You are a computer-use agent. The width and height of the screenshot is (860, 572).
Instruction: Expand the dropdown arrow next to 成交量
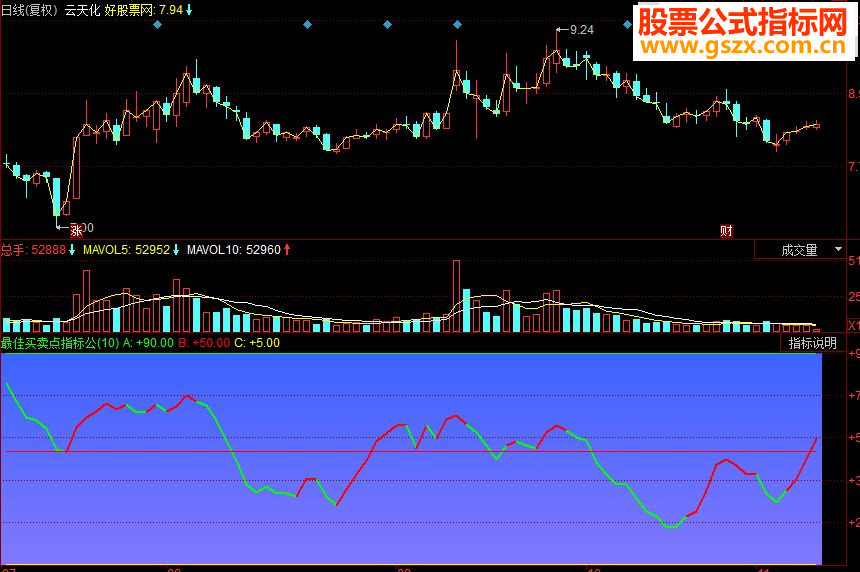tap(838, 249)
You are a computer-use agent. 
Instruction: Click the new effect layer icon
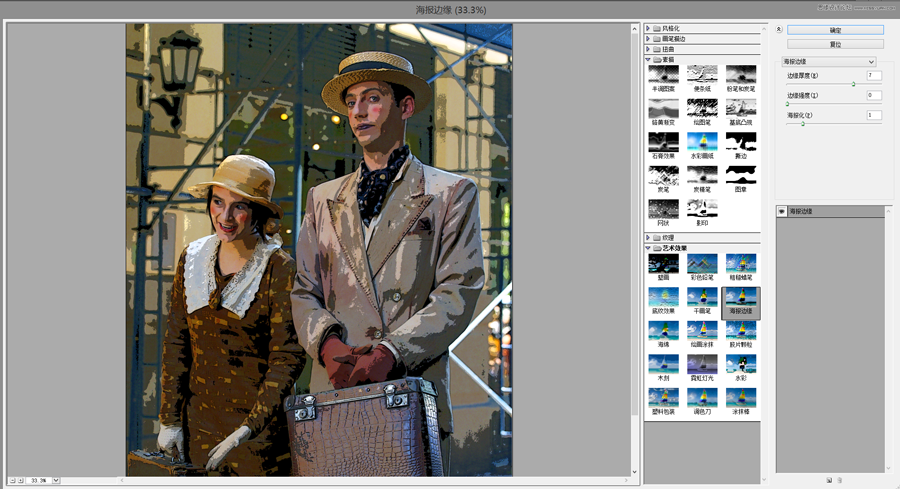[x=828, y=481]
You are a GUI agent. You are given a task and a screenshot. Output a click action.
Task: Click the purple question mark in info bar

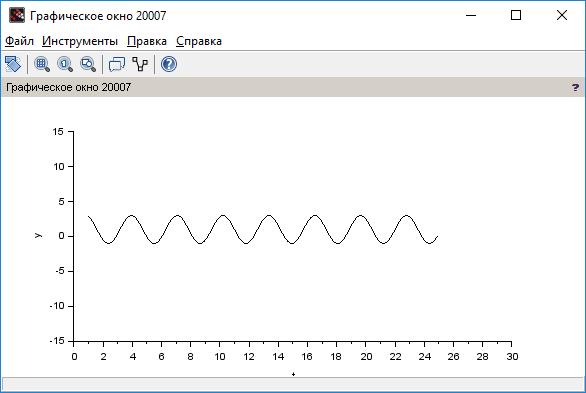click(x=575, y=87)
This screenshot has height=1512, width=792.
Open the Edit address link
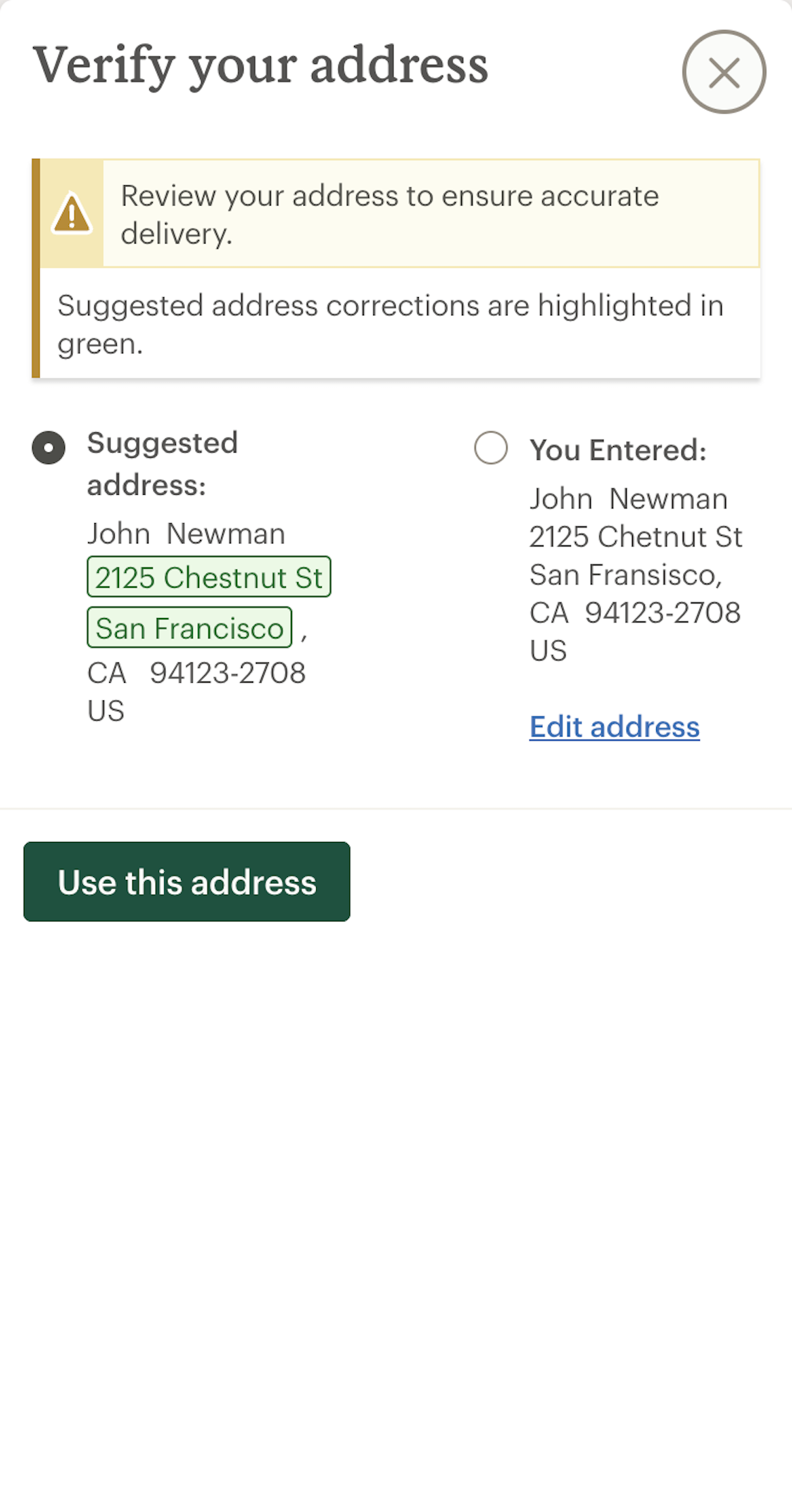tap(614, 726)
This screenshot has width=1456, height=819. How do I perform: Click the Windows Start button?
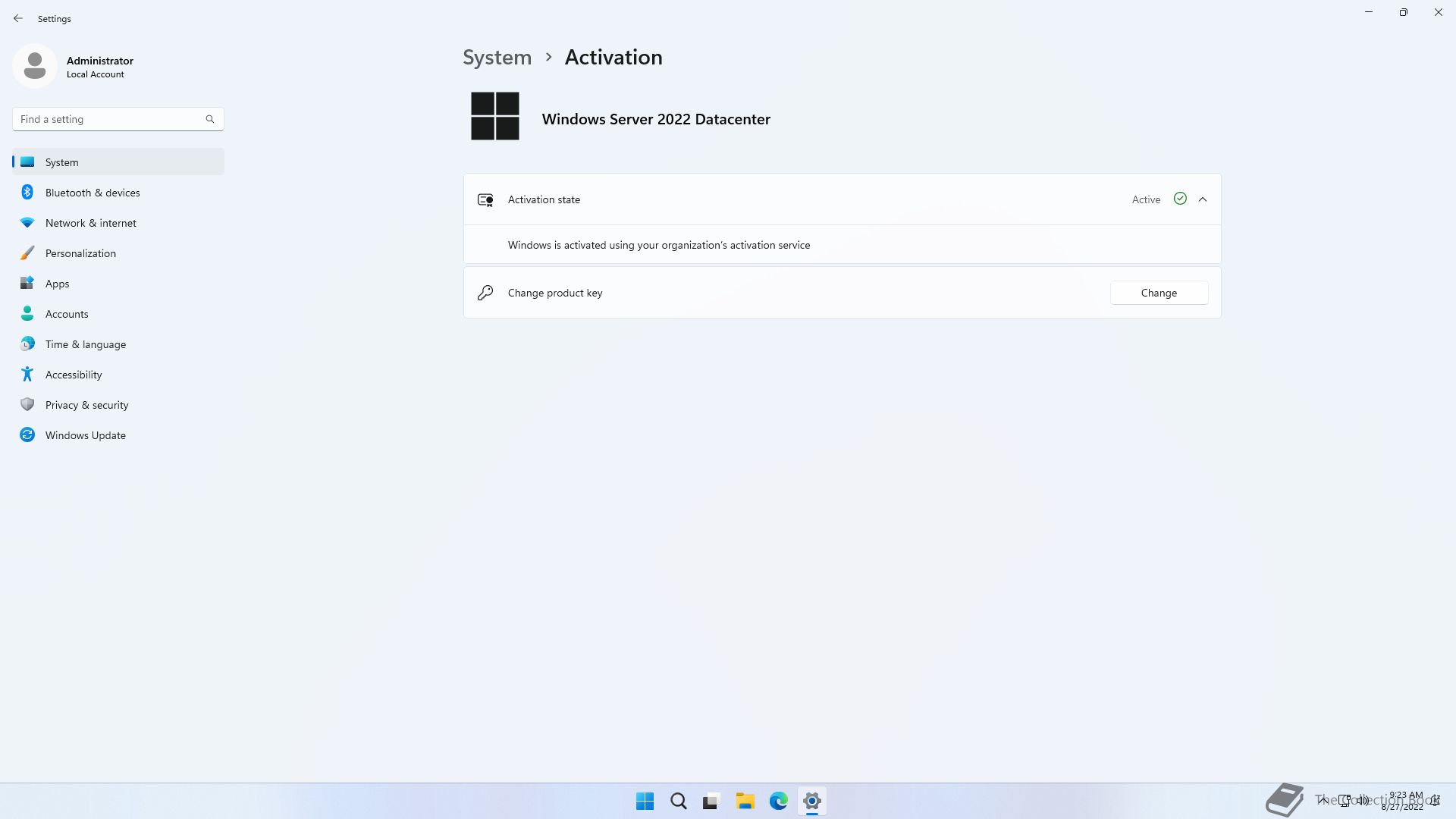pos(645,801)
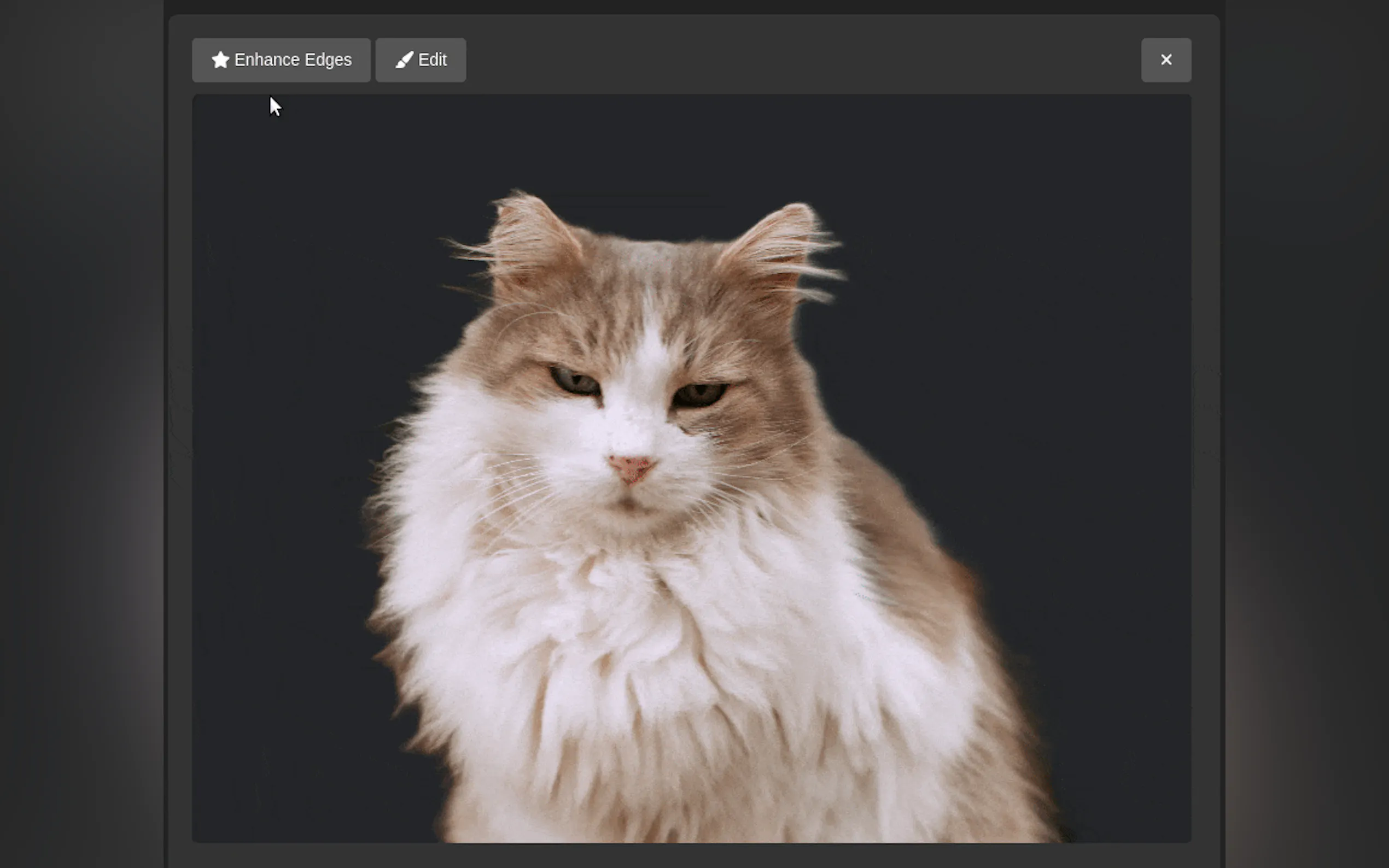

++++++

WORK TO DO: Swap "computer-use agent" for "desktop agent" in everything from the start of the entries down to the line containing "[x=828, y=481]", keeping the rest unchanged. Leave the pictures out of your answer.

FINISHED ANSWER:
You are a desktop agent. The width and height of the screenshot is (860, 572).
Instruction: Expand the dropdown arrow next to 成交量
tap(838, 249)
You are a desktop agent. 
Instruction: Click the new effect layer icon
[x=828, y=481]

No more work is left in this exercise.